Tell those closest to you how you feel. If family or friends offer to help, take them up on it. Let them know exactly what you need. Feeding your pets, fixing a meal, or getting your mail can be a big help to you and make them feel good, too. Friends and family members can also stay with your loved one so you can have some time away.

Hospital stays are sometimes shorter than expected. You’ll need a plan in case they come home early, so start thinking about it as soon as they’re admitted. They may still be recovering when they’re released. They could be discharged to their home and need only a little help from you. Or they might get to go home, but need help from a home health aide. But they could leave the hospital for a temporary rehabilitation facility like a nursing home. A nurse, social worker, or case manager employed by the hospital will help you plan this process.

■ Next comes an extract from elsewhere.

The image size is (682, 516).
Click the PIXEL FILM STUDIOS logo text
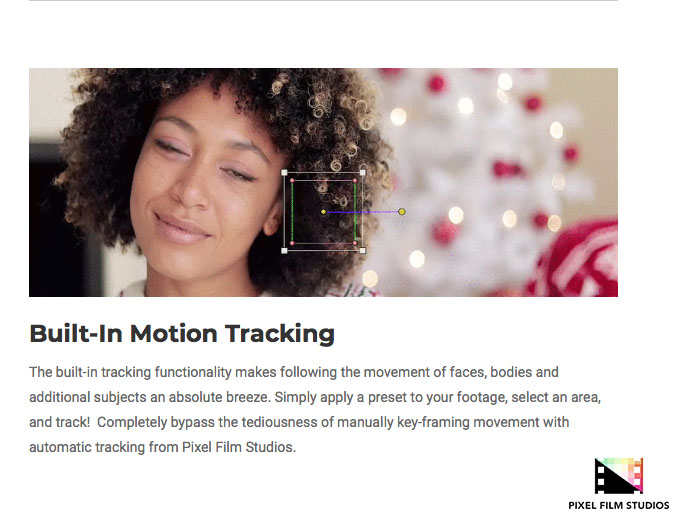click(619, 506)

Be honest about any limitations or specific desires you have about their care. Some nursing homes have special care units for people with dementia. You can talk to the discharge coordinator about this option while your loved one is still in the hospital.

To make the discharge safe and smooth, make a list of things that could go wrong and figure out ways to address them. For example, ask for a list of any changes to their medications. If there have been changes, make sure you understand the new medications and the side effects they could have. Check that you have the new prescriptions. You’ll also want to know if your loved one’s been diagnosed with any new illnesses. Make a list of the treatments they’ve had and any other treatments they need. Find out if there’s any new care you need to provide. Get a telephone number you can call at any time with questions. Lastly, make a follow-up appointment with their primary doctor.

Rehabilitation, which you may hear called rehab, is one discharge option after a hospital stay. It helps people recover and function their best after an illness or injury.

Sometimes rehab can take place in the home. But depending on the condition and other factors, your loved one may need to stay at a rehab facility, such as a nursing home. Think carefully about which one to use. A discharge coordinator will provide you with a list of options. If possible, visit a few of them before making a decision.

Physical therapists, occupational therapists, and speech and language pathologists may all help with the process. It will help if you talk to them about how your loved one handles challenges. Share your advice on what motivates your loved one and what upsets them.

Rehab can be physically intense. Your loved one will need to be motivated. You’ll need to visit often and encourage them so they get the most out of it. You’ll also need to make sure they have comfortable, loose clothes and shoes that offer good support during therapy sessions.

Home health services offer different types of care, and you pay for these services in different ways. It can provide nurses who help with treatments, monitor vital signs, give medicine, and change wound dressings. Sometimes they provide physical and occupational therapy to help with rehabilitation at home.

Home health aides and personal care attendants help your loved one with things like baths and sometimes do some household chores like cook, clean, and shop. Home care keeps your loved one in a familiar place where they’re comfortable, but it may not work if they need intensive care and must be monitored.

If you’re planning to use home health care, choose an agency carefully. If you have time, call and ask about the staff’s training and the services offered. If you’re hiring the person yourself, it’s important to get to know them and do a background check. You’ll also want to have them sign a written contract. Plan to be at home when a caregiver is present, at least at the start. And come up with a backup plan in case the caregiver can’t make it.

Think about any changes you need to make at home before your loved one returns. These could be things like grab bars, a hospital bed, a bedside commode, or moving them to a first-floor bedroom. Physical and occupational therapists can do home checks to let you know what changes you’ll need. Learn how to do any needed tasks from the home care providers. You’ll likely take over these jobs later.